Can the modularist accept this, maintaining that the goal is not more broadly scoped modular architecture? Can modularity be restricted and eschew concerns about perception at the level of experience? I don’t think so, and that is because I don’t think the modularist’s motivations are just ones that concern computational processing. Projects of mental architecture are not just ones of psychological modelling. Indeed, modularity of the sort in question is partly motivated on epistemic grounds: encapsulated perceptual systems are supposed to afford a preferable epistemology, where the representations provided by such a system are argued to be more objective and reliable. The “function of perception is to deliver to thought a representation of the world.”, “[n]ot the distant past, not the distant future and not…what is very far away…it is understandable that perception should be performed by fast, mandatory, encapsulated, etc. systems…” (Fodor 1985: 5; emphasis added). That’s the argument. Making good on this epistemic promise thus requires a defence of more broadly scoped encapsulated perceptual processing—whatever physical processing that experience is identified with, constituted by, supervenient upon, or the output of. And early vision is narrower than this.

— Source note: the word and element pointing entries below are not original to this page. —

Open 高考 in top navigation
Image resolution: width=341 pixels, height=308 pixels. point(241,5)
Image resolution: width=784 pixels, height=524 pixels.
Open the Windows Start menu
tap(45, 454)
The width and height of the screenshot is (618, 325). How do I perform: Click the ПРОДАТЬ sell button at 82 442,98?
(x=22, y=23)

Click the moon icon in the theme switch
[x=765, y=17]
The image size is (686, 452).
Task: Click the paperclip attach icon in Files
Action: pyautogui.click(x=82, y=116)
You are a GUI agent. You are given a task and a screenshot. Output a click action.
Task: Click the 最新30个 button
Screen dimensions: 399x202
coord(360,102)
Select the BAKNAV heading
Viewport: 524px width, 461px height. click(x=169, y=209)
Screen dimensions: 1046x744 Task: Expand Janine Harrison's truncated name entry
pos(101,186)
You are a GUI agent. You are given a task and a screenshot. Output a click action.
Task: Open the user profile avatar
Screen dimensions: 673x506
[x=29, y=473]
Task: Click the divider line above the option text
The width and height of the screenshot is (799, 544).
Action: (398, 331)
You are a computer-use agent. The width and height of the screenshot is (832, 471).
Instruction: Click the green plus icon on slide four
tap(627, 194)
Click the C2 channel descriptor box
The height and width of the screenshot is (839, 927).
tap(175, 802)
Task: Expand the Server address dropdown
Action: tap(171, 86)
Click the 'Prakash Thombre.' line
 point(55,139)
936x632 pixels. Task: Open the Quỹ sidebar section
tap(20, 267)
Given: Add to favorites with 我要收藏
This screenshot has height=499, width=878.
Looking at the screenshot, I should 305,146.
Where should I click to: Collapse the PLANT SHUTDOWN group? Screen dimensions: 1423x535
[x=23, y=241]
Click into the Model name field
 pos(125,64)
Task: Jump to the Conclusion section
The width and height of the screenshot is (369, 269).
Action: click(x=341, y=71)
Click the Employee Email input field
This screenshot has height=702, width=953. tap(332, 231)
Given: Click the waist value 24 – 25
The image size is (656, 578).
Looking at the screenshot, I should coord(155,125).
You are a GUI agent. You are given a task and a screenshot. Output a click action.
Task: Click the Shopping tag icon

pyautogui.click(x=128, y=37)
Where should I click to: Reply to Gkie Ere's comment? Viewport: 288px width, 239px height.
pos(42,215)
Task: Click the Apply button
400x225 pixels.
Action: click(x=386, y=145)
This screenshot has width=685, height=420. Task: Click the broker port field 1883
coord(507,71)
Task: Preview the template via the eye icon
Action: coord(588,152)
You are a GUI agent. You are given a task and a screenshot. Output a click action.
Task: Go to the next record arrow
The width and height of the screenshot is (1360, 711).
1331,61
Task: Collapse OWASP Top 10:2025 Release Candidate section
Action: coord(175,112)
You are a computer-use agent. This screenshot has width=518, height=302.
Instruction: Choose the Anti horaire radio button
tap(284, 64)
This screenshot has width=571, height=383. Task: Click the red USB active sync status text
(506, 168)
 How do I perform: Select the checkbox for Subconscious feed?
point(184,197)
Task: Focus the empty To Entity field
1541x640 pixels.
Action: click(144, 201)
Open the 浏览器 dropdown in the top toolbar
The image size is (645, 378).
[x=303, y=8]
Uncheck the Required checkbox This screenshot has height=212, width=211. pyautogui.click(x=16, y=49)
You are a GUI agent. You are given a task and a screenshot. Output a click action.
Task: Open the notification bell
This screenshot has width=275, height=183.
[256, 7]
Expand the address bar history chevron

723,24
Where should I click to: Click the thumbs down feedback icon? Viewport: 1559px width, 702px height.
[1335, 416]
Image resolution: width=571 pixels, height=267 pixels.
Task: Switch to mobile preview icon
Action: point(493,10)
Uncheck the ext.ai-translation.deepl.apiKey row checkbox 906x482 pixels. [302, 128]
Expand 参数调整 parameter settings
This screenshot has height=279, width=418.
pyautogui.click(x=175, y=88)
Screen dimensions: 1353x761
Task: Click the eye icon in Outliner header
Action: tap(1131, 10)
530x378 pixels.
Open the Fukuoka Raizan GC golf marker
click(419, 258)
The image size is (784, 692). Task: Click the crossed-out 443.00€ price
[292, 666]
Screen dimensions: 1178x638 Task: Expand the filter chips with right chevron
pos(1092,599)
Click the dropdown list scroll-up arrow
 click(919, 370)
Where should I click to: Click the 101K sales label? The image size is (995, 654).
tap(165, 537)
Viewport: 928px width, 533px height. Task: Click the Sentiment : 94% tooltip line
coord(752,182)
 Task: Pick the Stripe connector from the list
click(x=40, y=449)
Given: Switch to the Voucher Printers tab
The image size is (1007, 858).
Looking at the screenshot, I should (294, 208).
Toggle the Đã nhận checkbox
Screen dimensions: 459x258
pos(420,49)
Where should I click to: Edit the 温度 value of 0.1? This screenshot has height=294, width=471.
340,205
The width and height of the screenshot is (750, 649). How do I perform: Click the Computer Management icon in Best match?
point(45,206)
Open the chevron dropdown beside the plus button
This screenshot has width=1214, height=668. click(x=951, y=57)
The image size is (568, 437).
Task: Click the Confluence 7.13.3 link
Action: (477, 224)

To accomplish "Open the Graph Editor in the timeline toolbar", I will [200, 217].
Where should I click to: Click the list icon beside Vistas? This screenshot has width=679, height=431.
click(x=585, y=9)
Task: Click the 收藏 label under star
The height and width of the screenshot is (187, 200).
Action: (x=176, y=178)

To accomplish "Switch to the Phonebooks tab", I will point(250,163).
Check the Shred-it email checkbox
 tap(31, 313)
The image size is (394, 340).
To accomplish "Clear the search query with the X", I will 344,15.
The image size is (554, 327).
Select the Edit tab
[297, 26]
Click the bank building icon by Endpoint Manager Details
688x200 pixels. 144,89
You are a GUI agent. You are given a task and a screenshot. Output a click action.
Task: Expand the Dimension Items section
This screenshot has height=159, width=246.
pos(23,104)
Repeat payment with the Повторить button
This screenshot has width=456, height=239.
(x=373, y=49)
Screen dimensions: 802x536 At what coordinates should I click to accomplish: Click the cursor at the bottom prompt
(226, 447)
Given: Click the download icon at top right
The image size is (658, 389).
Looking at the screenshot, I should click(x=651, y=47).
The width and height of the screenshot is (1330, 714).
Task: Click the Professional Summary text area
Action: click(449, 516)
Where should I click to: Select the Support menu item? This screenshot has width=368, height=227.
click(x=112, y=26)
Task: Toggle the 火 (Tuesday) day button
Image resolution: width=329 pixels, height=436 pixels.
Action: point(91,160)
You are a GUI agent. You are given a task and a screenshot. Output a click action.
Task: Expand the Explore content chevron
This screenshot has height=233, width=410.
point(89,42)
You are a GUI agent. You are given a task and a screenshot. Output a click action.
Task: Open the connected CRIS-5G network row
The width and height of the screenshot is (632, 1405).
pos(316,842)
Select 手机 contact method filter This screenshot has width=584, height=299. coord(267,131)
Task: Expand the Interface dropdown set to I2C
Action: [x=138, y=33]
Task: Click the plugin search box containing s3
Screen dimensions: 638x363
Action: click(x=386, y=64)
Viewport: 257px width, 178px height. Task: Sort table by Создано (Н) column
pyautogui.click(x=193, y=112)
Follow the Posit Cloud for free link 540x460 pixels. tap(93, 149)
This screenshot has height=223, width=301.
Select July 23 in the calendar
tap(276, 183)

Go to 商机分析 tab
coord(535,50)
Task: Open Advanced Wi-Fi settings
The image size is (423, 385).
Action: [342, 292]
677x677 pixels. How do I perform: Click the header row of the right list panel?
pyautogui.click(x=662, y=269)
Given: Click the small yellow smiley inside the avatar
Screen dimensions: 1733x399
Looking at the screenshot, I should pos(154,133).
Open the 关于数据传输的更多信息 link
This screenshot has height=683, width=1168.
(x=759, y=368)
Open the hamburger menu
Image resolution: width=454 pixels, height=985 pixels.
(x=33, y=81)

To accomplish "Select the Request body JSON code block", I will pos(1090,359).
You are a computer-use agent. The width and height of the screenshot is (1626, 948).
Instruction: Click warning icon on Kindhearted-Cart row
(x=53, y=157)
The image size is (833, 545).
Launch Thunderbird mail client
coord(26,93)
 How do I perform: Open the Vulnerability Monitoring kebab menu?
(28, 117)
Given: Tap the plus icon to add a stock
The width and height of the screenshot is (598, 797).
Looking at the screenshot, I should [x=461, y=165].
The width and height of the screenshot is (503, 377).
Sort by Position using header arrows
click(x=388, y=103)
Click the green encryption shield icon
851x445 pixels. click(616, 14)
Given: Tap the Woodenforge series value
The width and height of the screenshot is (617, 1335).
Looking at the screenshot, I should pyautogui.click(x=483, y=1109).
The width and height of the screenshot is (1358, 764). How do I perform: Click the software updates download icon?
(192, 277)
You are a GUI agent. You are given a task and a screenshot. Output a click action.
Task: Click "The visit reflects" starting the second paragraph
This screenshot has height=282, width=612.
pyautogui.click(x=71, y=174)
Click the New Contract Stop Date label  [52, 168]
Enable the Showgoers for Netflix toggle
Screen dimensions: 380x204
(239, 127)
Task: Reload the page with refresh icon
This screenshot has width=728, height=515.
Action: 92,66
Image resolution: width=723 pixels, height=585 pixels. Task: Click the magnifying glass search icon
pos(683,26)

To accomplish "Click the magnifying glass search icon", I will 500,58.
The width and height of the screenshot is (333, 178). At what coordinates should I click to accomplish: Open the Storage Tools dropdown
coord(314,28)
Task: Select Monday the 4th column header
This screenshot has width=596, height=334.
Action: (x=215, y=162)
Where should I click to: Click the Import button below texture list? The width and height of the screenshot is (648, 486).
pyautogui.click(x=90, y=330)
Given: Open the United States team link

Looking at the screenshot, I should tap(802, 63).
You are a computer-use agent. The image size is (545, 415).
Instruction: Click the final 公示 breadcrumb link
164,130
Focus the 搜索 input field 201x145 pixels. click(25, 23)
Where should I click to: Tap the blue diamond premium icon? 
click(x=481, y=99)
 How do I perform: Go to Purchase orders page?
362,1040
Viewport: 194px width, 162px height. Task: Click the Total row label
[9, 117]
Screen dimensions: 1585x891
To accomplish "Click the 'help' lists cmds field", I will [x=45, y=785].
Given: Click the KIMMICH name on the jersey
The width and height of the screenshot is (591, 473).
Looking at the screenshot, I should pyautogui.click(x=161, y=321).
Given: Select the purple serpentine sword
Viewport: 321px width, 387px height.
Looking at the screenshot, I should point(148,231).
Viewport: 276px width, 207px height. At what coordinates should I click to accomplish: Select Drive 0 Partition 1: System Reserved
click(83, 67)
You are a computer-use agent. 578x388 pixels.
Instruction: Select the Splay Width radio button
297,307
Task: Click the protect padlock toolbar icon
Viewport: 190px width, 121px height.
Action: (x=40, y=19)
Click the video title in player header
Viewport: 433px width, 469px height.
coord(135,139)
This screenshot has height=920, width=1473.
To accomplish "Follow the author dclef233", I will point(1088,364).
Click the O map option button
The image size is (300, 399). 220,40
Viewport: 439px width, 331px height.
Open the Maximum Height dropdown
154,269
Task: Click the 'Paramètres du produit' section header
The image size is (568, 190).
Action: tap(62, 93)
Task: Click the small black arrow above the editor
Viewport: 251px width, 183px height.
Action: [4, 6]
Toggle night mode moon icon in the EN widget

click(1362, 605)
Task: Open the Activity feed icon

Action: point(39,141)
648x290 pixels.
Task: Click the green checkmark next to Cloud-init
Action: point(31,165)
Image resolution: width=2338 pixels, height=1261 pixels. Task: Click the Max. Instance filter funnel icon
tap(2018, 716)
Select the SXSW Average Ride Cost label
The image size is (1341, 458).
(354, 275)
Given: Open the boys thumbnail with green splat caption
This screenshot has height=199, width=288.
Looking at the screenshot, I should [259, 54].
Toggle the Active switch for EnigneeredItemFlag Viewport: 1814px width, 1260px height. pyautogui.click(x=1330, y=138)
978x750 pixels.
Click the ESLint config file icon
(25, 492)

The modularist may then retort that cases of perceptual expertise are more properly identified as some kind of “recognition”. And one might then categorize recognition as late vision or, perhaps stronger, as perceptual judgment or seeming or belief. If that is right, the opponent contends, then I’ve just provided evidence for cognitive influence on something cognitive or post-perceptual. Generally, I’m not compelled by such a proliferation of distinctions. Here in brief is my line of thinking. (And to foreshadow, this may just come to a theoretical impasse between John and myself. And that isn’t meant to be dismissive: John’s views and criticism on these issues have and do regularly challenge me to re-evaluate my own views).     

As I developed my thinking in the book, I converged more and more on thinking about perception as a process. By contrast, I find it more and more alien to think about perceptual experience as a static state or as an output of a computational process that can be “fixed” and inspected for content. And that is most simply because I just don’t think that is how we experience the world, how we act on the world, how we know about the world. Perception is a process that takes time, and to some degree parts of that process can be delineated neurally or computationally. But when it comes to experience, as we have it, I think things are much more fluid, active, and integrated. Expert “recognition” of patterns, gestalts, holistic features and the like is (sometimes) experienced, perceptually and with phenomenal character. In these cases it doesn’t present as something late or post-perceptual or somehow separable from perception. And the convergence of empirical study and evidence corroborates this “ordinary” observation. So, finally, while I can grant that some components of our perceptual systems are modular, my view remains that perception is generally malleable and cognition can play an important role in shaping it.     


Fodor, J. (1985) ‘Precis of The Modularity of Mind’, The Behavioural and Brain Sciences 8: 1-5

Pylyshyn, Z. (1999) ‘Is vision continuous with cognition? The case for cognitive impenetrability of visual perception,’ Behavioural and Brain Sciences 22 (3):341-365.

Stokes, D. & Bergeron, V. (2015). Modular architectures and informational encapsulation: A dilemma. European Journal for Philosophy of Science 5 (3):315-38.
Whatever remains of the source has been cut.